From March 2020 to July 2021, Kaspersky prevented over a million user attempts to visit such phishing websites with its software, the firm reported. Recently, even phishing ads for fake QR codes and vaccination certificates for restaurants and public events have become popular. The increase in the number of phishing attacks related to Covid tests and vaccinations shows how cybercriminals are always looking out for opportunities to plan their attacks and are in sync with the current trends that may help them gain greater attention from their potential victims.
How are firms dealing with phishing attacks?
Sophos report that surveyed 5,400 IT professionals at the IT frontline around the globe, found that phishing means different things to different people. The most common understanding of phishing (57%) is emails that falsely claim to be from a legitimate organization, usually combined with a threat or request for information.

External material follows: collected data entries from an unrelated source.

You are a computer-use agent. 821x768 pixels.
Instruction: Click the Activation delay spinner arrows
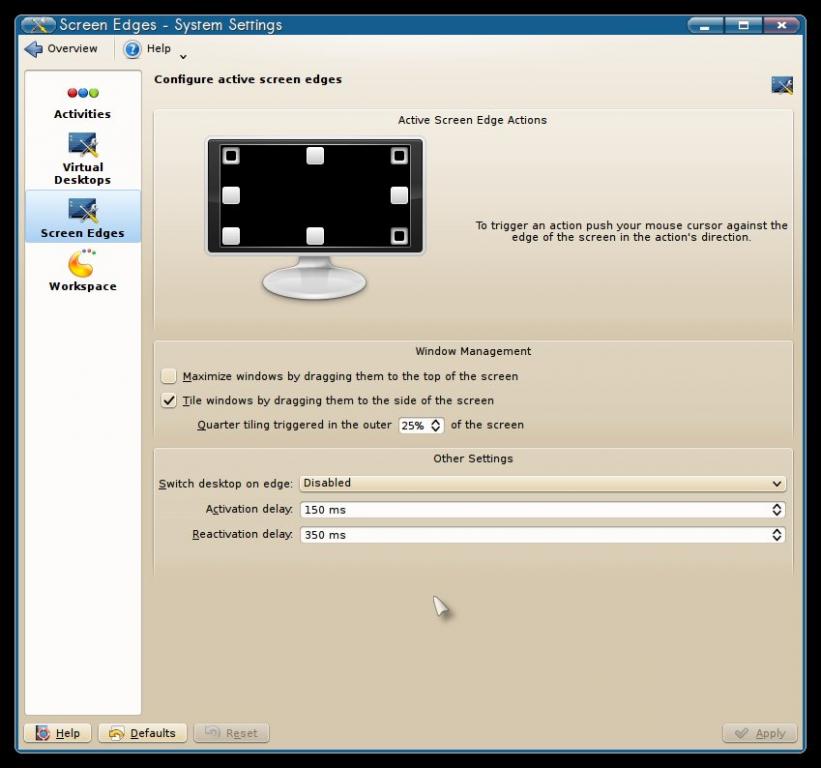click(x=777, y=510)
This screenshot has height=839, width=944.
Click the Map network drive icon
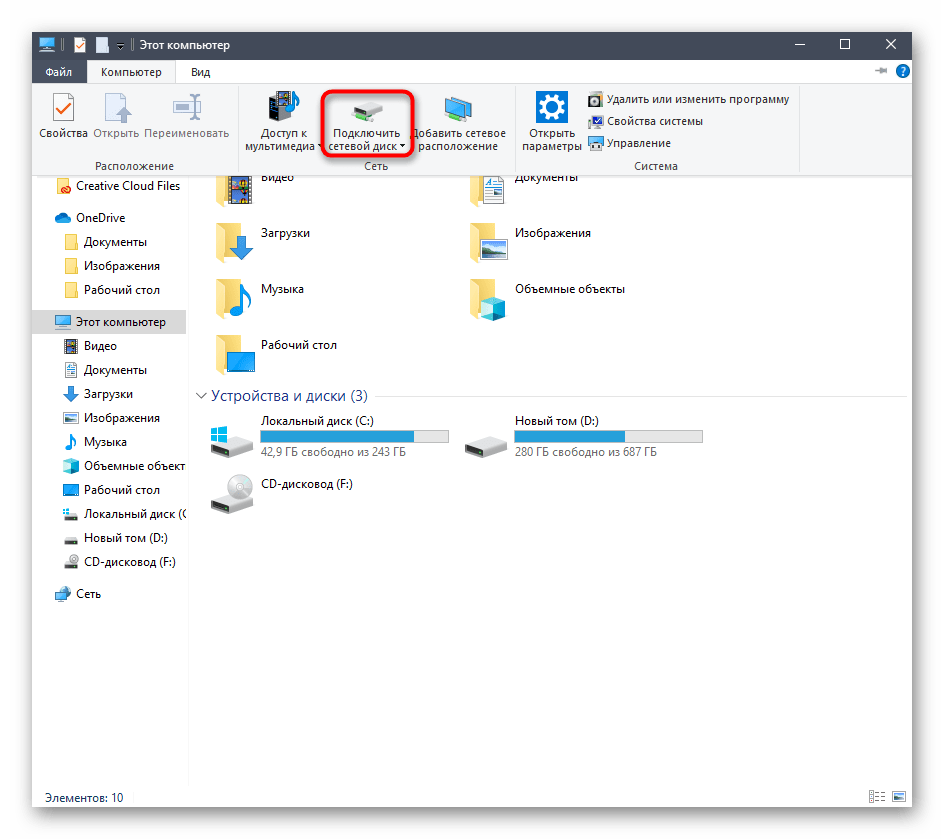click(367, 108)
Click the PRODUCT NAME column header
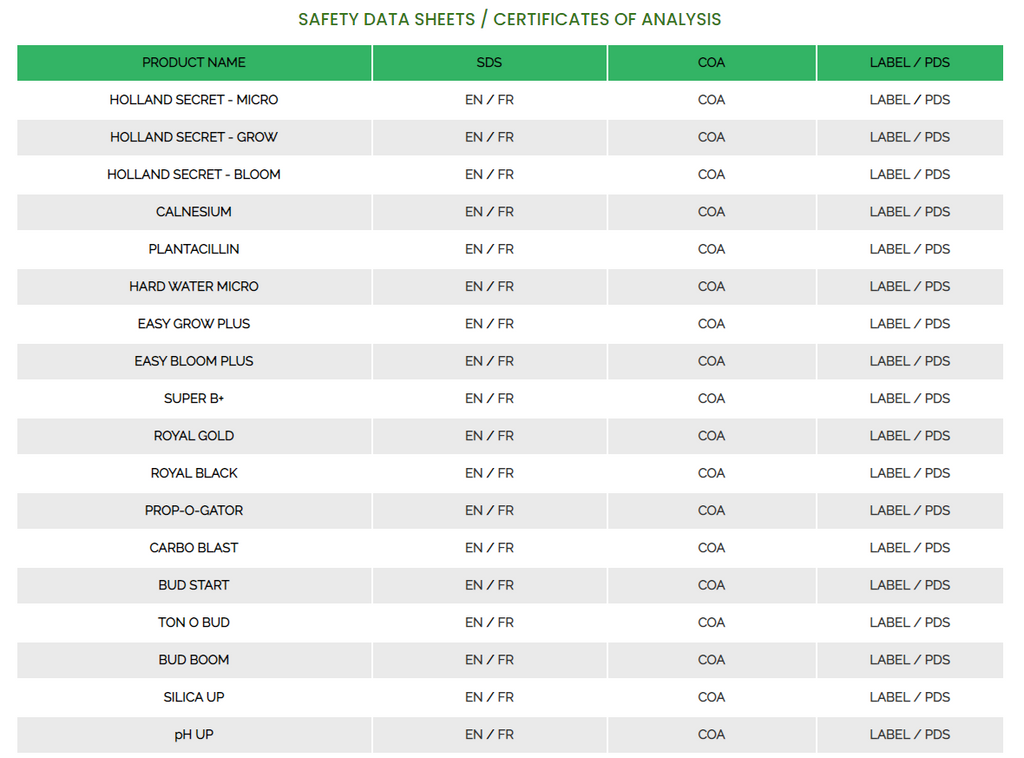This screenshot has width=1024, height=758. 194,62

The survey interestingly revealed that the government sector lags behind when it comes to running cybersecurity awareness programs to address phishing, with the two bottom spots taken by local government (69%) and central government (83%). “This is concerning, as government organizations are frequent targets for high impact cyberattacks: central government is most likely to experience extortion-style ransomware attacks, while local government is most likely to have their data encrypted in a ransomware attack,” said Sophos.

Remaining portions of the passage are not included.